Des toitures à disposition
À sa création en janvier 2016, la Scic Énergies collectives comptait une centaine de coopérateurs, dont 5 entreprises, 2 communes et le syndicat mixte d’électrification des Hautes-Alpes. Aujourd’hui, elle est détenue par 243 coopérateurs, « dont une dizaine de collectivités locales, une dizaine d’entreprises et 90 % de citoyens », indique Thomas Beth. Son capital social s’élève à 127 500 euros, chaque part ayant une valeur de 50 euros. « En moyenne, un coopérateur possède 10 parts, mais ce n’est pas du tout représentatif. Par exemple, le syndicat d’énergie des Hautes-Alpes a 700 parts », indique Thomas Beth. Quelques communes ont juste pris une part, mais « leur soutien est plus politique que financier. Elles nous prêtent des locaux pour des réunions et nous mettent des toitures à disposition », explique Thomas Beth. Entre 2016 et 2023, la Scic a mis en service une dizaines de centrales photovoltaïques sur toiture, pour des puissances entre 9 et 26 kW et un total de 147 kW, soit un investissement de près de 300 000 euros. En tout, elles produisent environ 200 MWh par an. Toutes sont sur le modèle économique de l’injection totale sur le réseau, avec achat de l’électricité par EDF Obligation d’achat ou Enercoop. Après déduction des charges liées aux emprunts, aux assurance et aux frais d’exploitation des centrales, les bénéfices se sont élevés à 5 600 euros en 2022. « Dans une Scic, la lucrativité est limitée. On doit placer au moins 57,5 % des bénéfices en réserve impartageable. Le reste peut être distribué sous forme de dividendes, mais pour l’instant nous ne l’avons pas fait », indique le président.
Défi sobriété
Cet argent sert à alimenter la trésorerie, à autofinancer les prochains projets (à hauteur de 30 à 40%, le reste étant de l’emprunt bancaire). En 2020-2021, il a aussi contribué à l’organisation d’un « Défi sobriété » au budget de 5 000 euros. Sur une année, les 22 foyers qui y ont participé jusqu’au bout ont réussi à économiser 26 000 kWh au total, « soit l’équivalent de la production de deux centrales de 9 kW, correspondant à un investissement d’environ 40 000 euros », souligne Thomas Beth. Autre avantage d’être en Scic selon le géologue, « l’intégration de collectivités locales au capital, pour un plus fort ancrage territorial ». La stratégie est fixée par l’assemblée générale, qui délègue au conseil d’administration (une dizaine de bénévoles administrateurs dans cet exemple) la gestion de la société. « Le CA gère tout, les contacts avec les banques, la recherche de toiture, la maintenance, le suivi des centrales, etc. », explique Gilles Wegner. Une belle aventure humaine, qui repose aussi beaucoup sur le don de temps et d’énergie des coopérateurs, et en particulier de tous les autres administrateurs, que Gilles et Thomas ont à cœur de remercier.

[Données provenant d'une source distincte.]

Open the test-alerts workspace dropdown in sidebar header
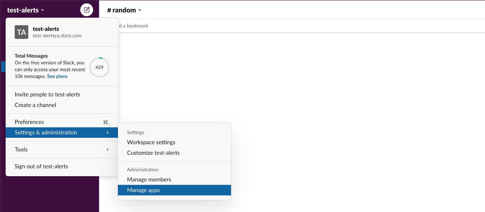This screenshot has height=212, width=485. tap(26, 10)
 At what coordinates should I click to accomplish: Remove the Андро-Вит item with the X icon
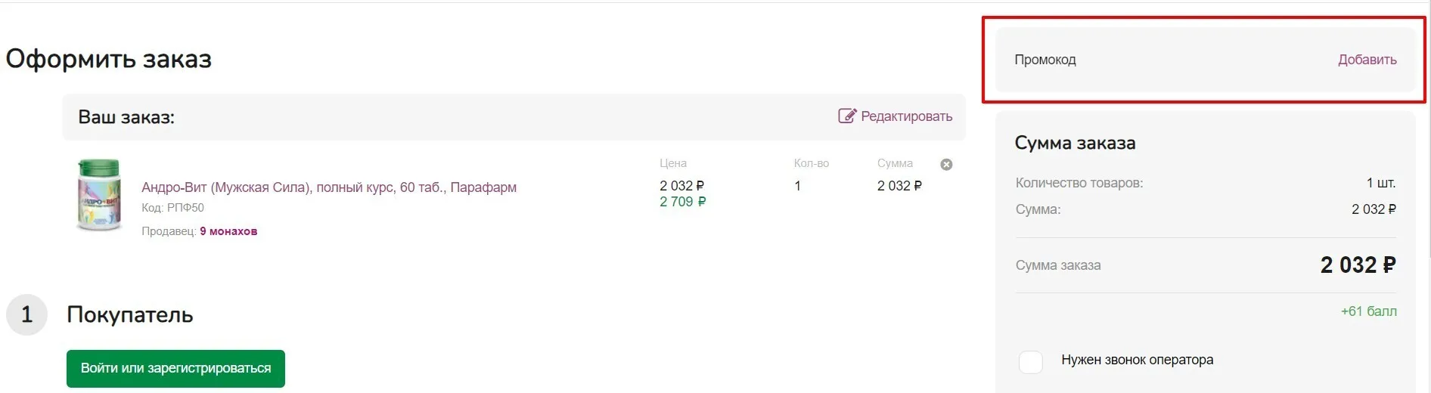point(946,165)
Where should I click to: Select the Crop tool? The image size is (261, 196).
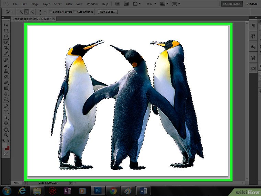click(6, 48)
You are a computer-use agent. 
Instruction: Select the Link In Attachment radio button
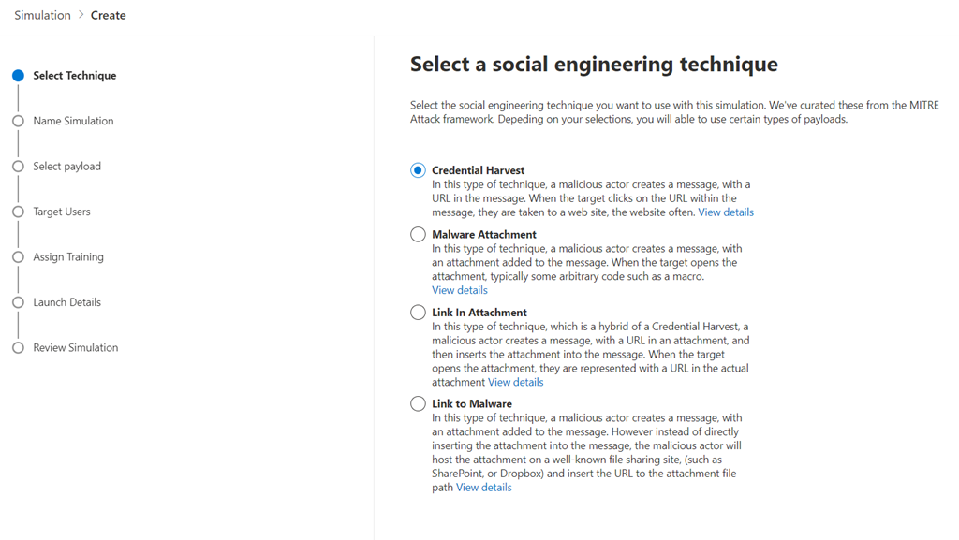pyautogui.click(x=418, y=313)
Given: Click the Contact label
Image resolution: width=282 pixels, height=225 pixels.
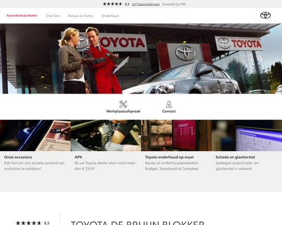Looking at the screenshot, I should coord(169,111).
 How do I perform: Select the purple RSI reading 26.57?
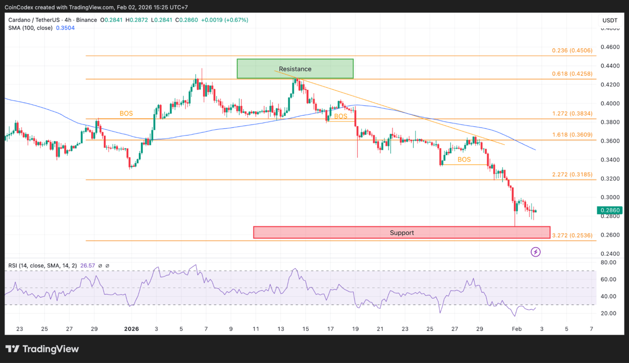[88, 266]
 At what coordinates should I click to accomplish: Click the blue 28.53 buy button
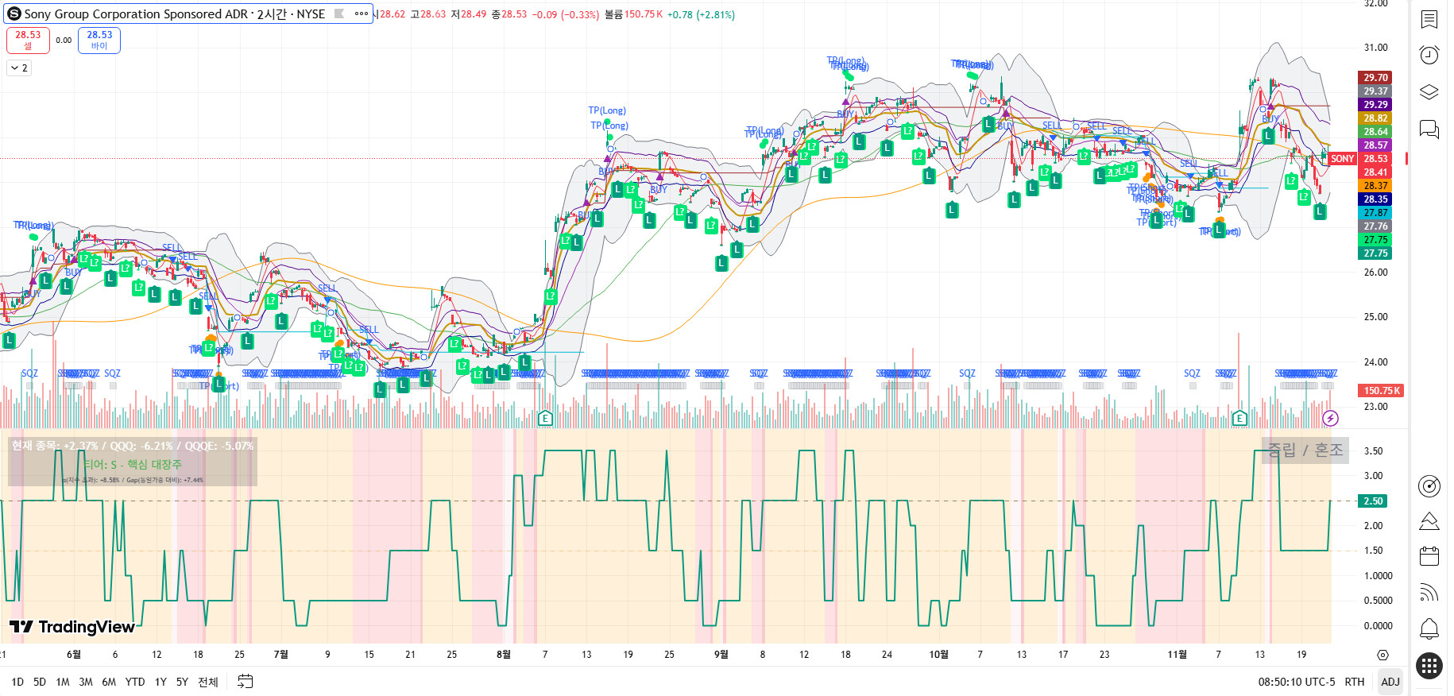coord(99,40)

(1) La société coopérative d’intérêt collectif est une entreprise coopérative constituée sous forme de SARL, SAS ou SA à capital variable. Selon la loi du 17/07/2001 qui a créé les Scic, elles ont pour objet « la production ou la fourniture de biens et de services d’intérêt collectif qui présentent un caractère d’utilité sociale ».